Text shown -

────────────────────

Acting Governor of Dutch Ceylon
- In office 19 Nov 1664 – April 1665
- Preceded by: Jacob Hustaert
- Succeeded by: Rijcklof van Goens

Personal details
- Born: before 1610 Haarlem
- Died: 1672 Ceylon

= Adriaen Roothaes =

Adriaen Adriaensz Roothaes (also Adriaan Roothaas) (before 1620 – 1672) was a Dutch captain, Commander of Galle, Ceylon, and acting Governor of Dutch Ceylon from November 1664 to April 1665.

Roothaes was first mentioned at the baptism of his daughter Jesijntje in Hoorn on 1 March 1643. He and his wife, Maertje Pieters, were written down to be from Haarlem. Their second daughter, Guertje, was born in Hoorn in 1646. He became commander and captain of "hired ships" on the Mediterranean Sea and was so successful in 13 different expeditions that the Admiralty of Amsterdam awarded him in 1654 a golden chain and medal. Subsequently he captained the ship from Texel to Batavia, Dutch East Indies between 10 December 1654 and 19 June 1655. Presumably, he returned immediately with another fleet, as between 6 January and 19 June 1656 he was captain on the ship sailing from the Netherlands to Batavia.

────────────────────

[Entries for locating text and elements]
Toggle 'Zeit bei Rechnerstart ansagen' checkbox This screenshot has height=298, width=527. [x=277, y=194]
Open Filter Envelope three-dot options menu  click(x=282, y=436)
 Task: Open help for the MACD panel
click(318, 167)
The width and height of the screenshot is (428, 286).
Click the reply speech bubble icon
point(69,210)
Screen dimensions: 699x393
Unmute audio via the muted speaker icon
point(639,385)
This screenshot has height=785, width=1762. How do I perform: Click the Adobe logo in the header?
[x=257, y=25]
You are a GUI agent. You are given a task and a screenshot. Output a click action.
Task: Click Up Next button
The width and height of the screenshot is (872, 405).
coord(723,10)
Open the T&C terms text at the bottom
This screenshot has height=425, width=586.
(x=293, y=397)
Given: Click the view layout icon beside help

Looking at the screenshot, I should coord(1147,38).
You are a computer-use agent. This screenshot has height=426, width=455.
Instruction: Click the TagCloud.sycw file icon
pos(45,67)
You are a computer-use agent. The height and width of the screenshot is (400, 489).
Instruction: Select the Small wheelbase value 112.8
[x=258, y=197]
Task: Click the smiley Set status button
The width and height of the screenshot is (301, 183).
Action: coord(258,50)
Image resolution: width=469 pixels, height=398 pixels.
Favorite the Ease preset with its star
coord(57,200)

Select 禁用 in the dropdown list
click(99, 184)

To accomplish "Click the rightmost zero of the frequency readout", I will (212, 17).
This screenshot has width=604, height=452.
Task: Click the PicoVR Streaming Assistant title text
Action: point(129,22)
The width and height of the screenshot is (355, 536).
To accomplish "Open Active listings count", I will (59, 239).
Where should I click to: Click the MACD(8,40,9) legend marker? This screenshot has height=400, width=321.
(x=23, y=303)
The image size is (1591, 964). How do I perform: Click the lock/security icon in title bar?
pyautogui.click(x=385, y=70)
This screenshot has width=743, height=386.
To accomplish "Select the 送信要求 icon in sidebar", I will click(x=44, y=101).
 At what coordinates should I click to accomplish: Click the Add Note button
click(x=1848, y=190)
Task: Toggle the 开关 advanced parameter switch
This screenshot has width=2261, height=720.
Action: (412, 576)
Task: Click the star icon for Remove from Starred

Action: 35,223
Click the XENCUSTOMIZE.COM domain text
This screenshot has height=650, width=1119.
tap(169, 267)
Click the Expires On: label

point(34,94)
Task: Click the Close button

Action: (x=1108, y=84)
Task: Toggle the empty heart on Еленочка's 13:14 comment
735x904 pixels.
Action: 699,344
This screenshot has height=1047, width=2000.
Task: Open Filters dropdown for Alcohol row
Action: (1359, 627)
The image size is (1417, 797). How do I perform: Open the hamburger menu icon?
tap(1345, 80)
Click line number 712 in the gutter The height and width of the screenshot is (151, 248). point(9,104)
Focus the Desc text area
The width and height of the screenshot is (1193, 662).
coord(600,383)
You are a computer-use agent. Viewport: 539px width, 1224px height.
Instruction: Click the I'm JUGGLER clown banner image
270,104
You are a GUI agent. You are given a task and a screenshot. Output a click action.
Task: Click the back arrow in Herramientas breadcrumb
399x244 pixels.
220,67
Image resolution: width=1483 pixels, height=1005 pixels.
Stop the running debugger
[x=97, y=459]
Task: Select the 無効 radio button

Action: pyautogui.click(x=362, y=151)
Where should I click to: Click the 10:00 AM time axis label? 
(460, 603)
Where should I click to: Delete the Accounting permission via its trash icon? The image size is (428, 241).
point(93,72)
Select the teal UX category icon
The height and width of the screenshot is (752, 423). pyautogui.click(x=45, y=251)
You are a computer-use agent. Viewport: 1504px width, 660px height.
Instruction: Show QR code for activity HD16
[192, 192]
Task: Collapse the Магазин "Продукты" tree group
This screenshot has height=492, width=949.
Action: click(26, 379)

────────────────────

Required tasks -
1. Decide whether each statement agrees with the Adriaen Roothaes article, answering yes or no and quoting the words that settle it: (a) Roothaes's wife was named Maertje Pieters. (b) The Admiralty of Amsterdam gave him a golden chain and medal in 1654. (c) His second daughter, Guertje, was born in Haarlem.
2. According to the Adriaen Roothaes article, in how many different expeditions on the Mediterranean Sea was Roothaes successful?
The items have nothing to do with the article on Adriaen Roothaes.

Solutions by task -
1.
(a) Yes: "He and his wife, Maertje Pieters, were written down to be from Haarlem."
(b) Yes: "the Admiralty of Amsterdam awarded him in 1654 a golden chain and medal."
(c) No: "Their second daughter, Guertje, was born in Hoorn in 1646."

2. He was successful in 13 different expeditions.